I often get asked: “Does anyone really care if I tweet what I eat for breakfast?” Probably not. The truth is that you don’t have to tweet anything at all if you don’t want to. Up to 44% of Twitter accounts have never sent a tweet. Of course, to be a physician actively engaged on Twitter requires respect for patient privacy and professionalism. I recommend following Dr. John Mandrola’s 10 rules for doctors on social media.

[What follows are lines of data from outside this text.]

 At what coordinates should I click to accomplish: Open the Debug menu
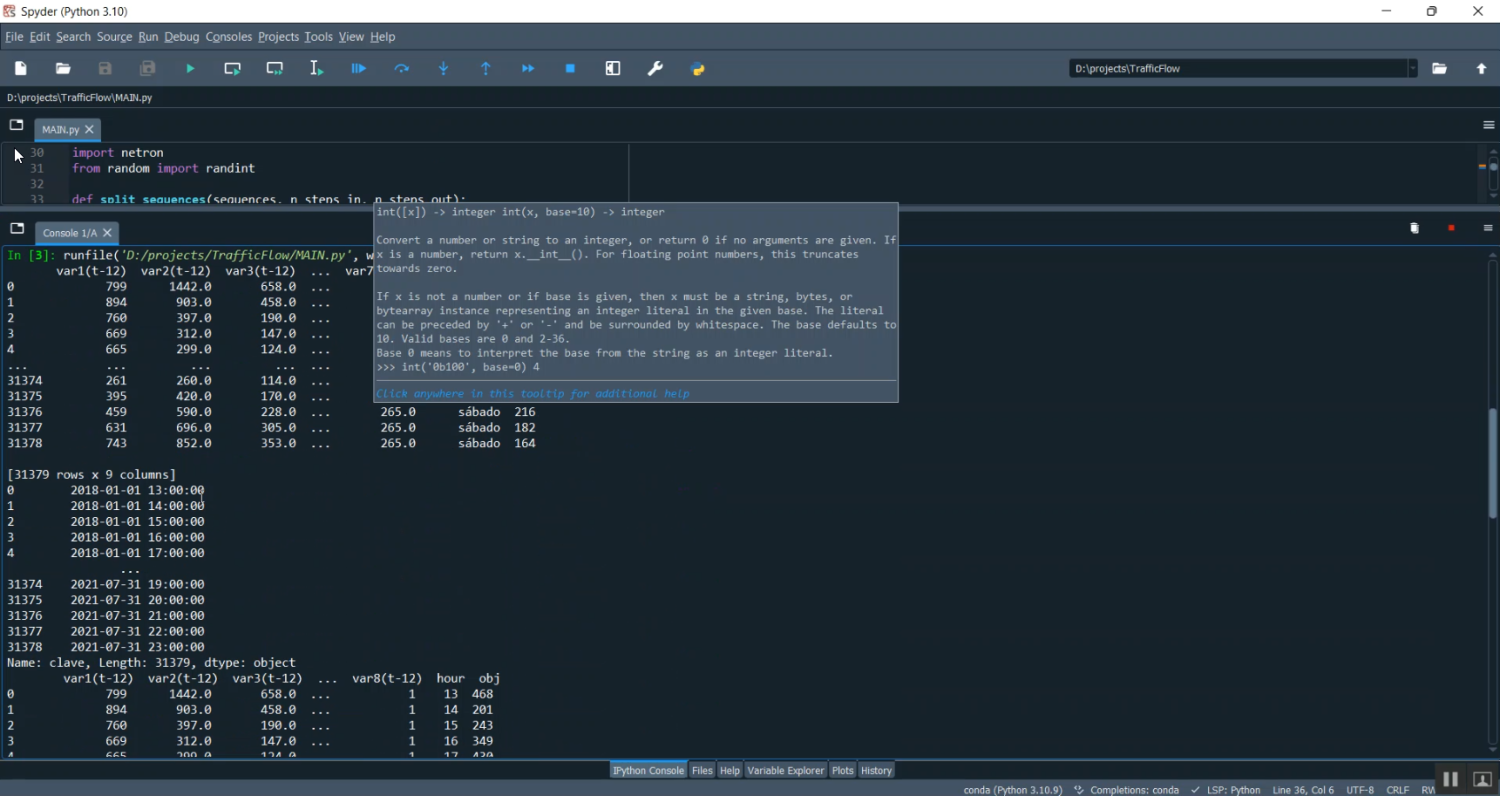181,37
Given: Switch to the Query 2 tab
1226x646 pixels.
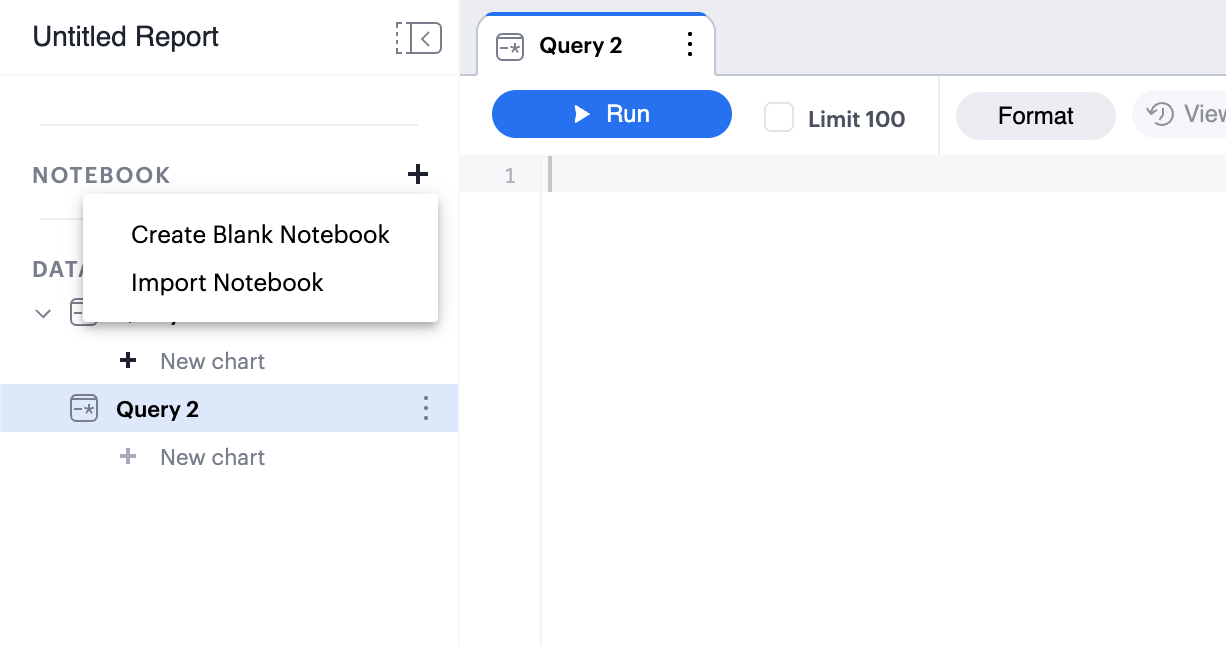Looking at the screenshot, I should (x=580, y=46).
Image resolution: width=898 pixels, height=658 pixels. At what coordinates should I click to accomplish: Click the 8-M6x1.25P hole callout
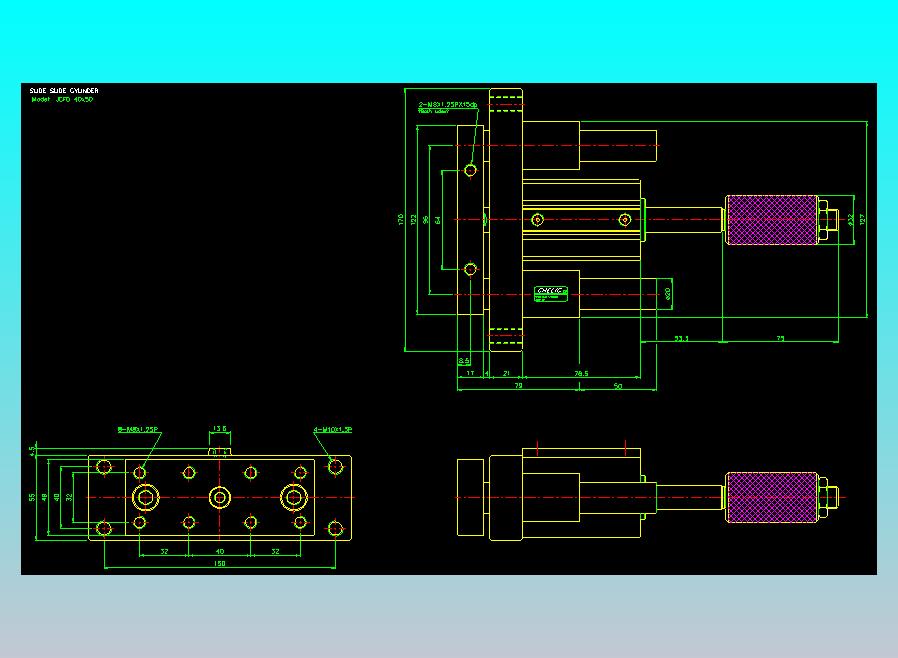tap(137, 430)
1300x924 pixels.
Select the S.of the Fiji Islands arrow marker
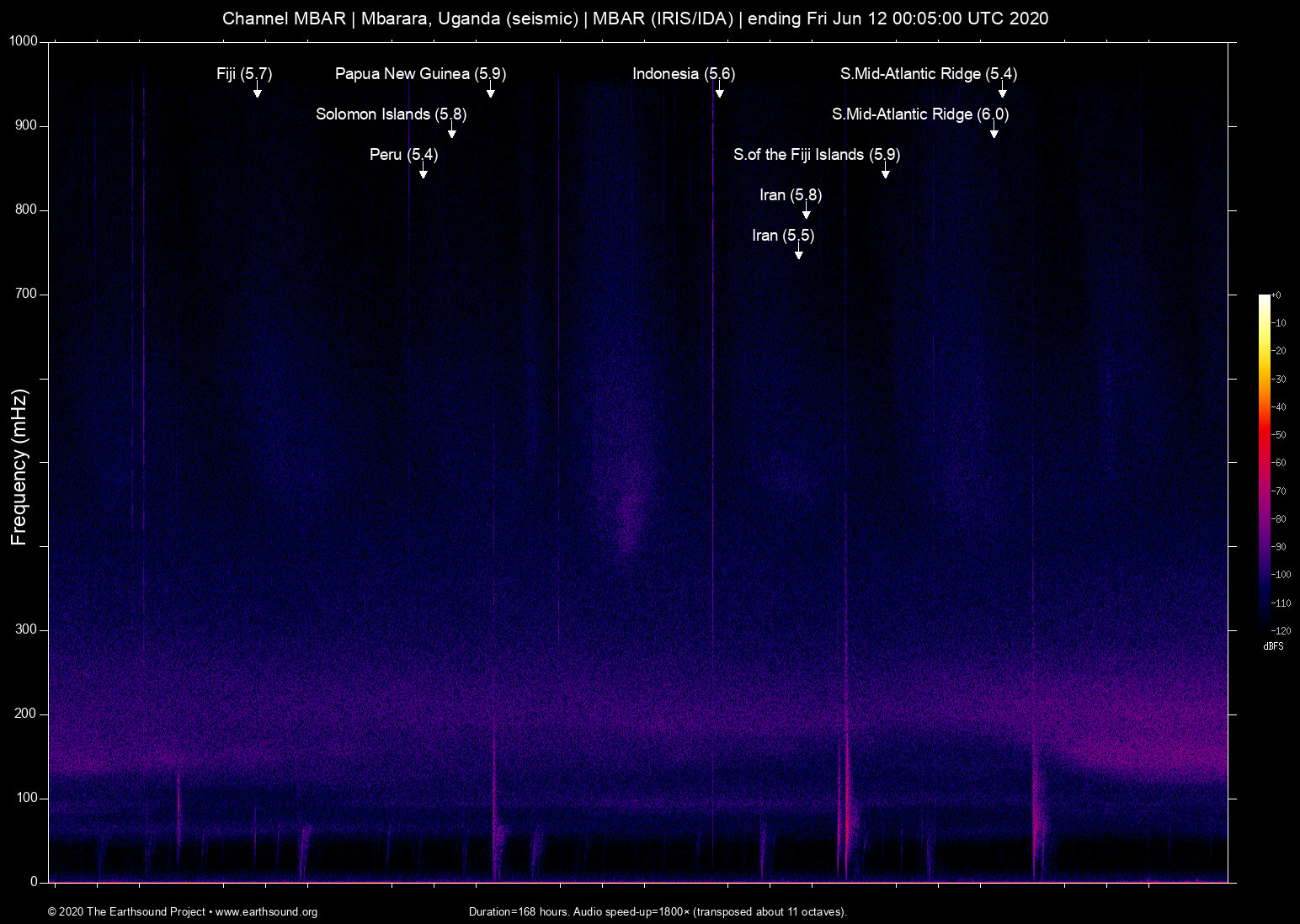[x=885, y=174]
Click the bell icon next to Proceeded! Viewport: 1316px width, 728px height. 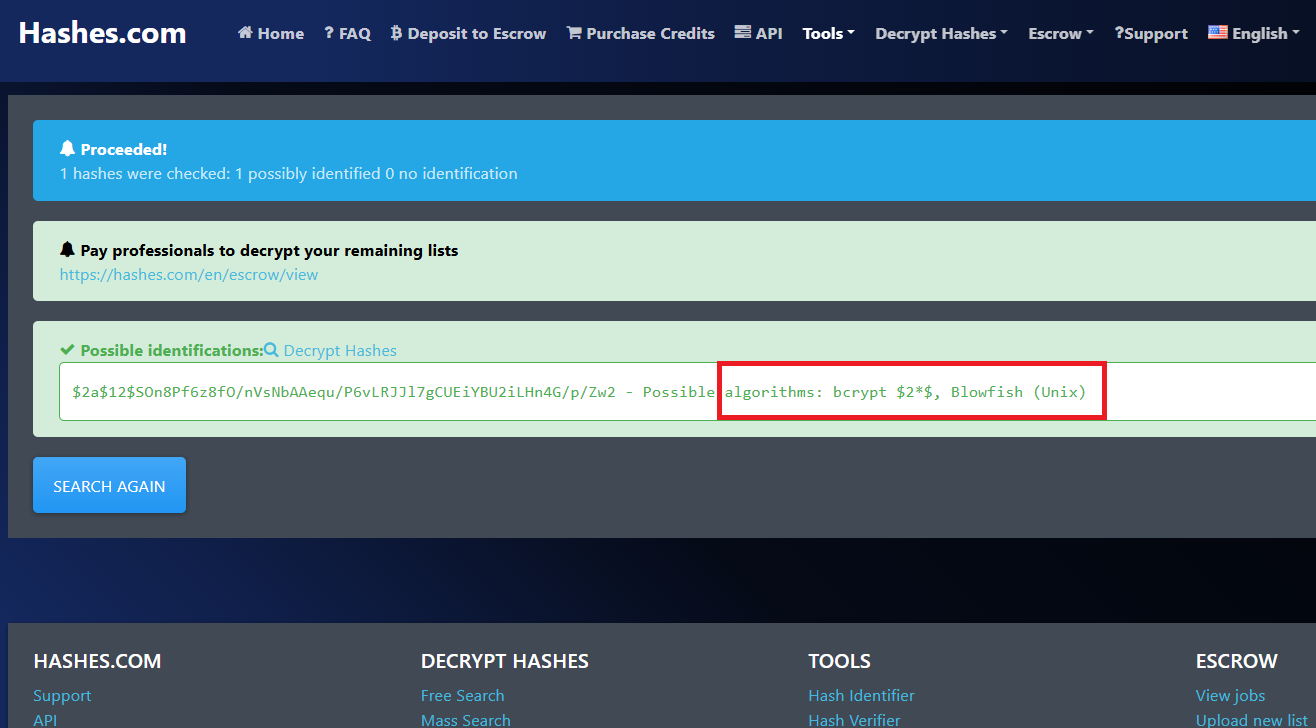click(x=68, y=149)
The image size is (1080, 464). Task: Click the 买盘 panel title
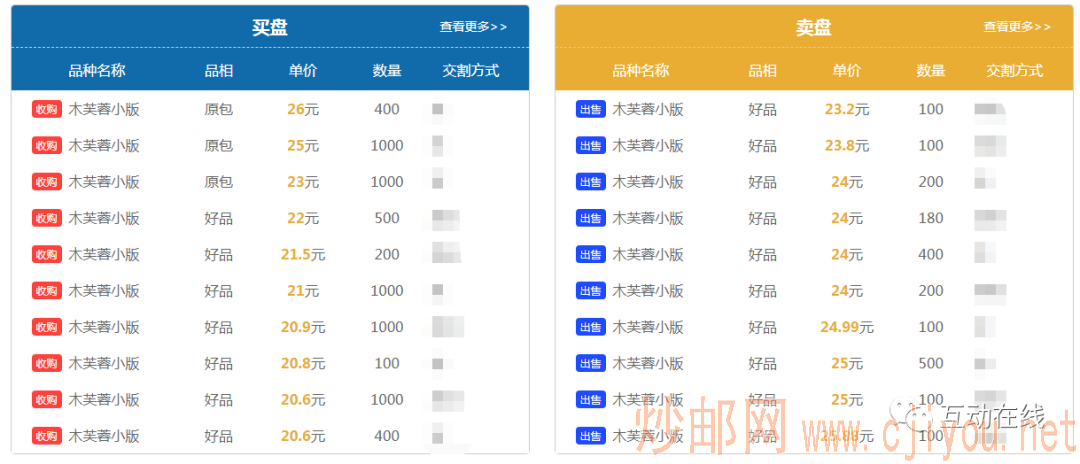(270, 28)
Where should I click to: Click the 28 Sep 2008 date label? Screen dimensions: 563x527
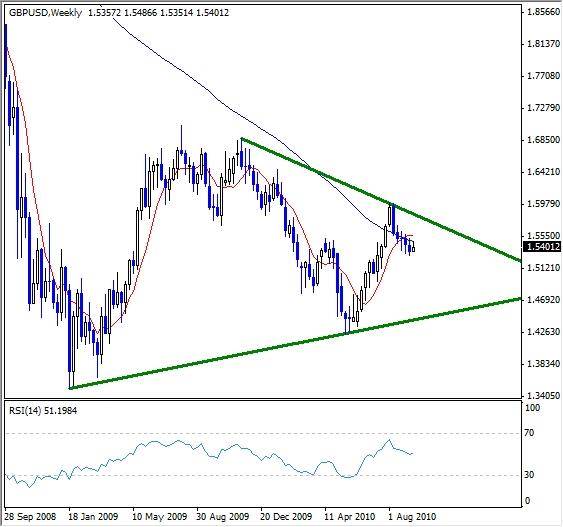click(x=31, y=517)
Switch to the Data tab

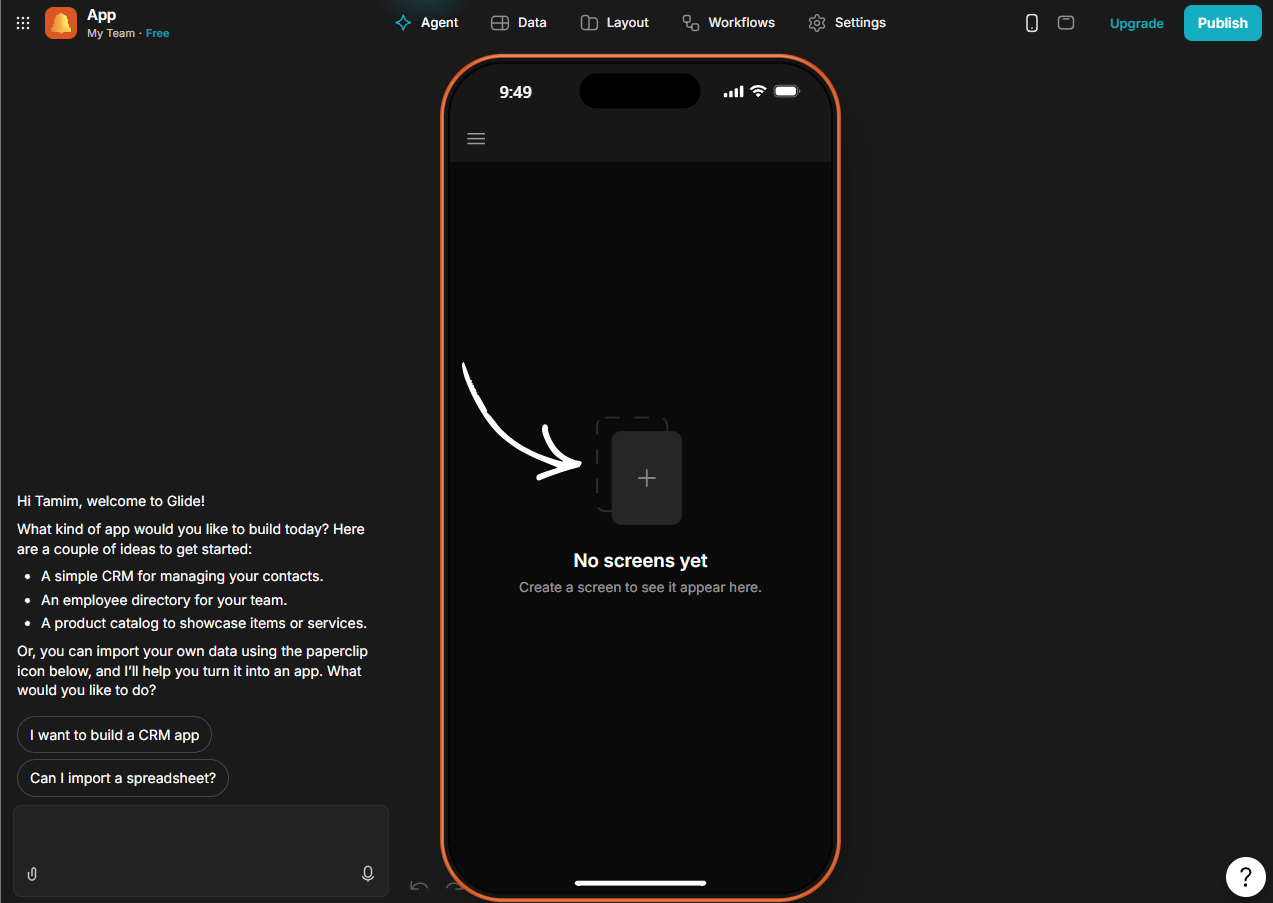(519, 23)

In an interview during Stanford’s Big Data in Biomedicine Conference (video below), I had a chance to explain why I tweet. I’ll admit that getting started is intimidating, but I encourage you to try it if you haven’t already. I promise that you won’t regret it, and chances are that you’ll be very happy you did. If you’re still too worried to take the leap, I suggest reading these tips from Marie Ennis-O’Connor to boost your confidence. At least sign up, reserve your handle, and observe.
Observation is still a key part of the scientific method.